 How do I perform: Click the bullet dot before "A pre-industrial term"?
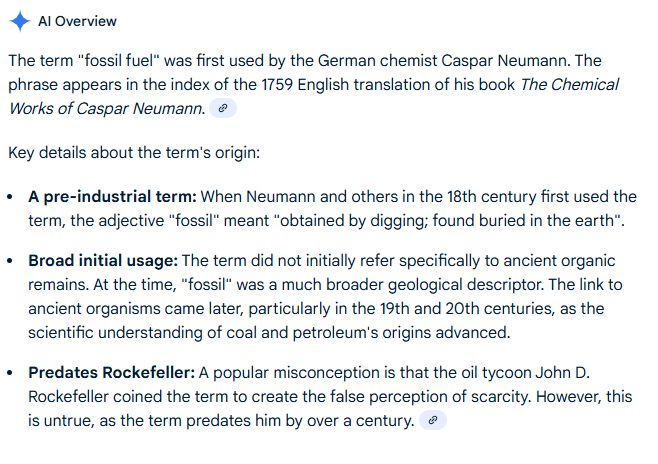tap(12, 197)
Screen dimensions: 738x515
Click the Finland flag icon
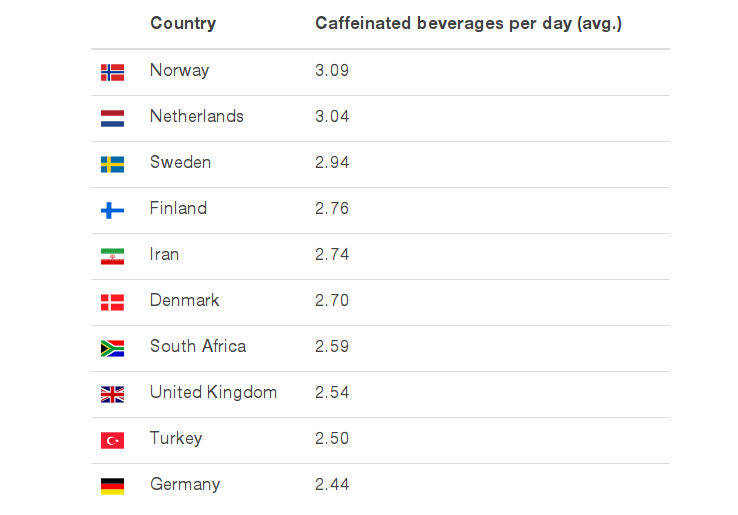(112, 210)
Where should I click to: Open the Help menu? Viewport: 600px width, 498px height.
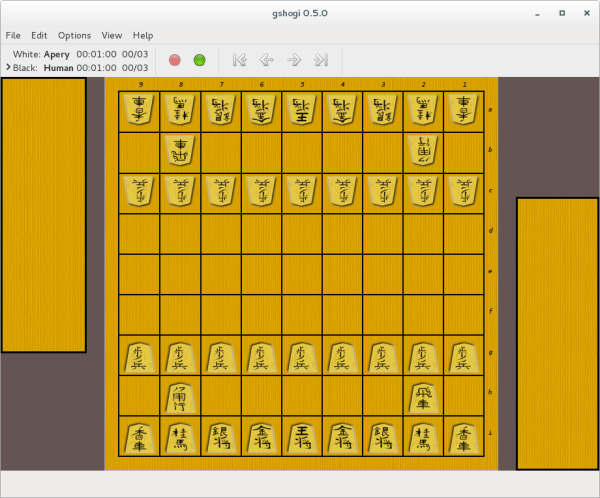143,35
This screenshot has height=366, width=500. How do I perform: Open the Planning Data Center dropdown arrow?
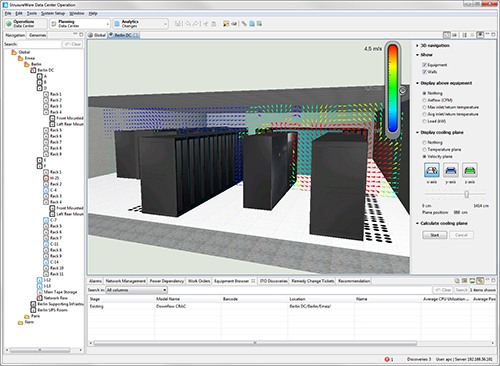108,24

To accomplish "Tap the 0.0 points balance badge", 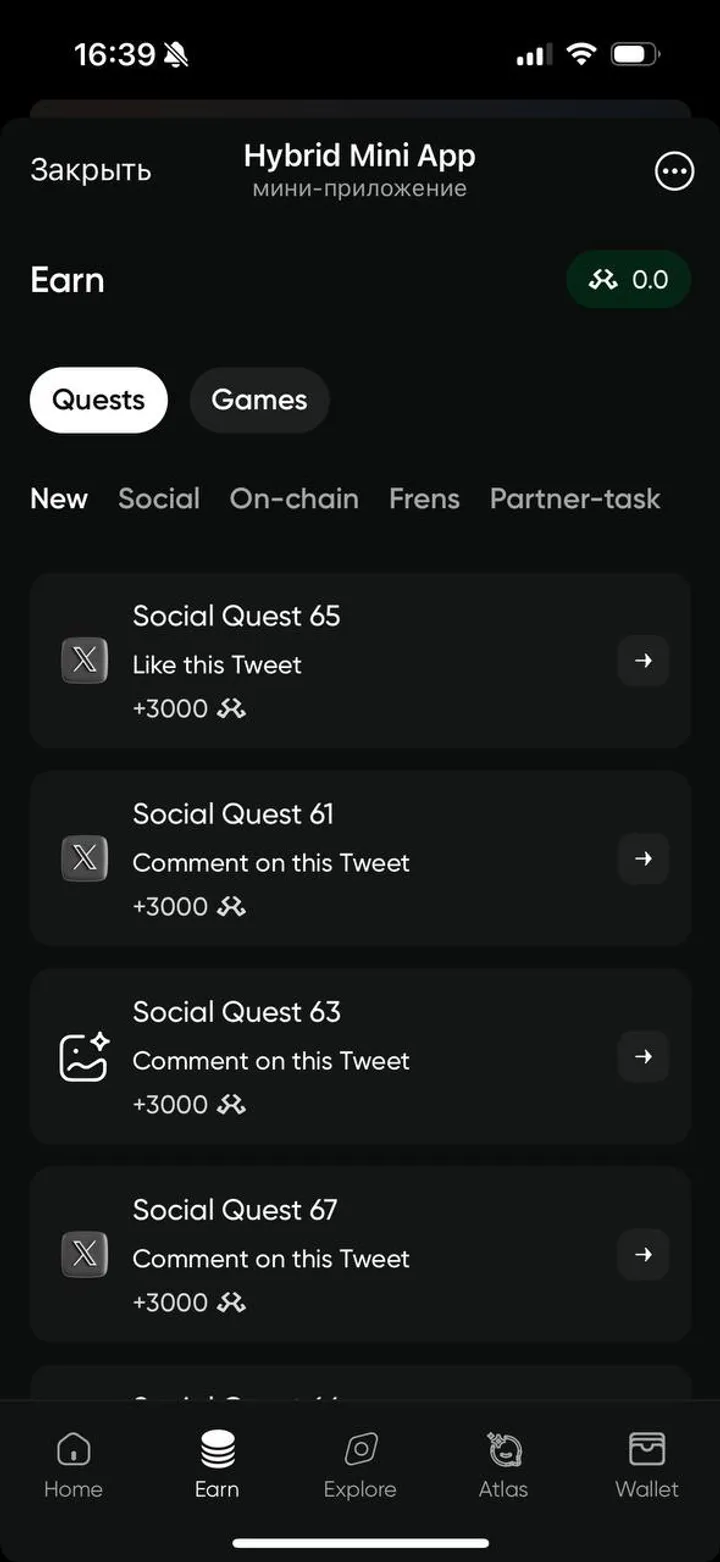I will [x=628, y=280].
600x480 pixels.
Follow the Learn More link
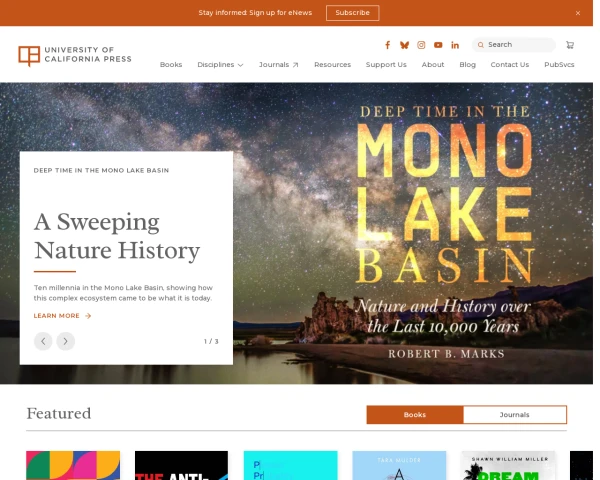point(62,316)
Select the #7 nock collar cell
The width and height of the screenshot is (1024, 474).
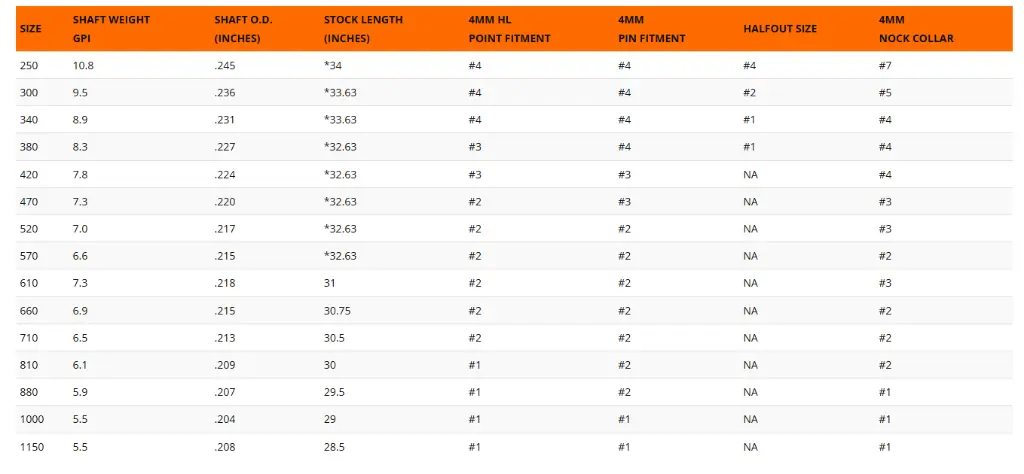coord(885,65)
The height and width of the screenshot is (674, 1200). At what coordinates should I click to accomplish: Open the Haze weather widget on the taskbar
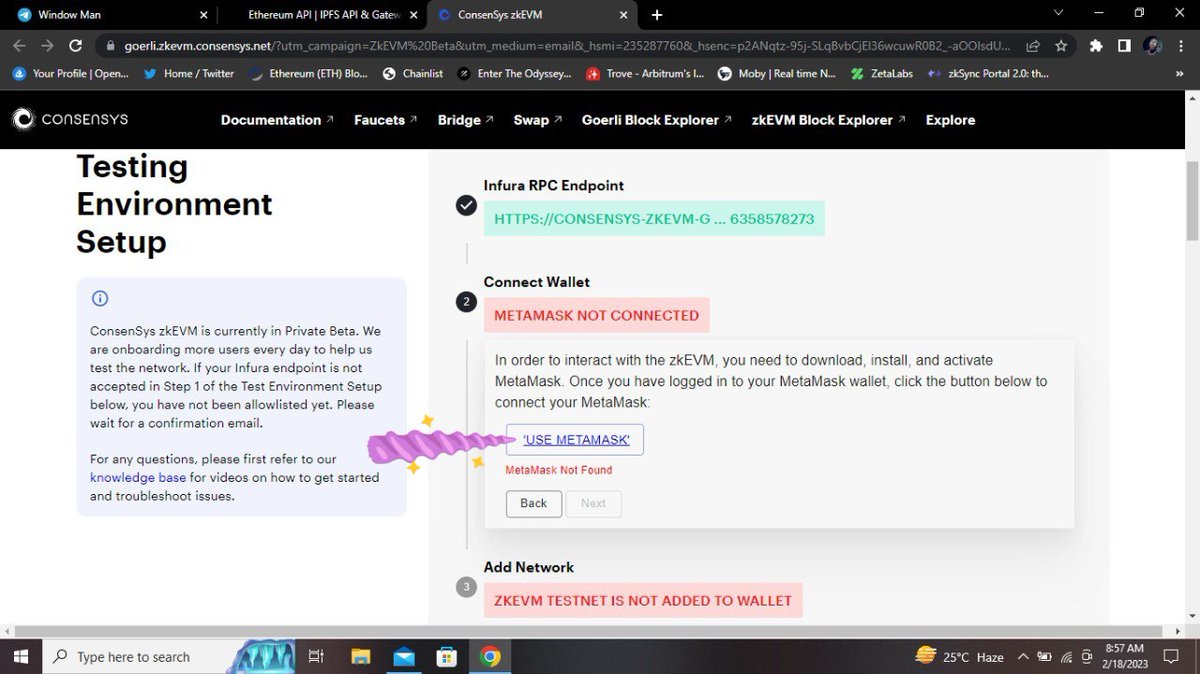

++++

WHAT THE EXERCISE ASKS => Restate word for word the lines from the line with "The width and" to the last line of the records above, inclusive, and omit every picture.

OUTPUT FOR THIS TASK =>
The width and height of the screenshot is (1024, 474).
coord(885,65)
The height and width of the screenshot is (674, 1200). At what coordinates should I click to accomplish: Open the Haze weather widget on the taskbar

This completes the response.